Look at buzzwords in the world of ETFs, which are nearly all index funds. From "fundamental" to "smart beta" to "dynamic," they all point to the notion that there's a more clever way to index.
Fundamental funds have been around since 2005. Their designers say there's a flaw in standard indexes: The greater a company's total market value, the bigger place it holds in an index.
So when investors go gaga over Google and drive up its price, an index fund must own more of it. Fundamental funds rank companies by other measures, such as sales and dividends. As a result, they lean, like Dimensional, toward value. But their creators argue that this may be more than compensation for risk. Rather, there's a chance to take advantage of behavioral biases, underweighting stocks the crowd loves too much.
"If you're contrarian, in the long run you can do better," says Jason Hsu of Research Affiliates, which built the index behind the $2.6 billion Power-Shares FTSE RAFI U.S. 1000 ETF .
The competition to create new indexes is getting stiffer. Among the entrants is BlackRock, a $4 trillion money manager that runs 7,000 different investment strategies. You may know the company better for its iShares brand of ETFs. BlackRock has since late 2011 launched 10 iShares funds offering some kind of enhanced index, and investors have poured in nearly $8 billion.
BlackRock's biggest unit has roots (via acquisitions) in a company that in 1971 created the first indexed account for a pension fund. David Booth worked on that fund. Two of BlackRock's new ETFs tilt based on the same small and value effects Dimensional goes after. But if Dimensional is akin to elegant, cultish Apple, iShares are like open-source Android. Since ETFs trade like stocks, they are available to anyone with a brokerage account, to combine in any way.
"There's a place for active and passive strategies," says Amy Schioldager, 51, BlackRock's head of beta strategies. ("Beta" is finance-speak for capturing the market's return.)
BlackRock has found particular success with iShares MSCI USA Minimum Volatility . It's built on research arguing that staid stocks, such as utilities with hefty dividends, may in the long run match or beat market returns without as much pain along the way. (A hypothetical version of the index the ETF follows would have earned 8.2% annualized over 10 years, vs. 7.2% for the S&P 500.) So-called low-volatility funds have had enormous appeal since the financial crisis.

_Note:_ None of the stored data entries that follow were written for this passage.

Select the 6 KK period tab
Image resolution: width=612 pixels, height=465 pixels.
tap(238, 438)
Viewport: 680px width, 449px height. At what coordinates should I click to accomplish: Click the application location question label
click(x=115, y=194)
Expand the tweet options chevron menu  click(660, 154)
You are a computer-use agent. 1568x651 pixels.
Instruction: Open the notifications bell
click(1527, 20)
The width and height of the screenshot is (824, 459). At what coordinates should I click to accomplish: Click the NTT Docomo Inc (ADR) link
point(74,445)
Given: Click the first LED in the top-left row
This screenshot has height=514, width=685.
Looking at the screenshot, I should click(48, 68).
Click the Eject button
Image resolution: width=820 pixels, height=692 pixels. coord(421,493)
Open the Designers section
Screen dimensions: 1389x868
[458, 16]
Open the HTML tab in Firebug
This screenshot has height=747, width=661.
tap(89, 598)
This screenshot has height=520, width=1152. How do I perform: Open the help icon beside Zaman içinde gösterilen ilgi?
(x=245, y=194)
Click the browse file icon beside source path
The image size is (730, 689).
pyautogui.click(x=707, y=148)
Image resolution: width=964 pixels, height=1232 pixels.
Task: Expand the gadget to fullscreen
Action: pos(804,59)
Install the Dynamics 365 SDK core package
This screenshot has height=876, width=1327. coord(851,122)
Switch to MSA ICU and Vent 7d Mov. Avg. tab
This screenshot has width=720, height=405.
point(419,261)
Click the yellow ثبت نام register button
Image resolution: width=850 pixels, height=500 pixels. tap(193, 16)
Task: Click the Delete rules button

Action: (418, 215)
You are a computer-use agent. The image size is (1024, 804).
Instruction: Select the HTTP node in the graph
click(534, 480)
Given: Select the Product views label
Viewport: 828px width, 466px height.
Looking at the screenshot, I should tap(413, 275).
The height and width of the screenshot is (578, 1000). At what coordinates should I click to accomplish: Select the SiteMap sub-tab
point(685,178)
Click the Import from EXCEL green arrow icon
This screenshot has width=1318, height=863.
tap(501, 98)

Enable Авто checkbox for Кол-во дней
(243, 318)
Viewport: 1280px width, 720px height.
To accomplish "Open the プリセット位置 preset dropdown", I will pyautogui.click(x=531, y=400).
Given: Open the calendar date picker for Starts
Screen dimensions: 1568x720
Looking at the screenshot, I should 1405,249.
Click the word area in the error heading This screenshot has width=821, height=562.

"This is a great strategy for someone who's been a heavy bond user," says Schioldager, who adds that BlackRock launched the strategy at the request of institutional clients. At a time of measly bond yields, investors want other ways to capture income or reduce volatility.
Some market watchers think low-vol stocks may be about to run out of steam. Money has poured into the space -- not just via indexers but from active funds too -- driving up valuations. "It's always worrisome when a product becomes the darling of investors," says Morningstar analyst Samuel Lee.
Will the low-vol investors stick around when performance fades? BlackRock says the company keeps funds open even when strategies go out of style. Schioldager says it isn't necessarily BlackRock's job to take sides in philosophical debates about investment strategies. The company aims to create cheap, well-designed tools. (Minimum Volatility charges 0.15%.) "We offer building blocks," says Schioldager.
The takeaway for you. As indexish strategies proliferate and advisers push the latest, greatest ways to do better, figuring out which theories hold water could be daunting. Getting this precisely right may not matter.
Research Affiliates tabulated results for approaches including value tilt, a version of low volatility, holding stocks in equal proportions, and even monkeys throwing darts at the stock pages. Every one, (simulated) monkeys included, beat the market. Why? Almost any strategy other than ranking stocks by market value, as normal indexes do, tilts to small, value, or both, said RA.
The upshot: Many of these funds may lag together when blue-chip growth stocks lead, and you shouldn't pay up just because a new index sounds sophisticated. If you buy an ETF with a twist, stick to the cheaper options.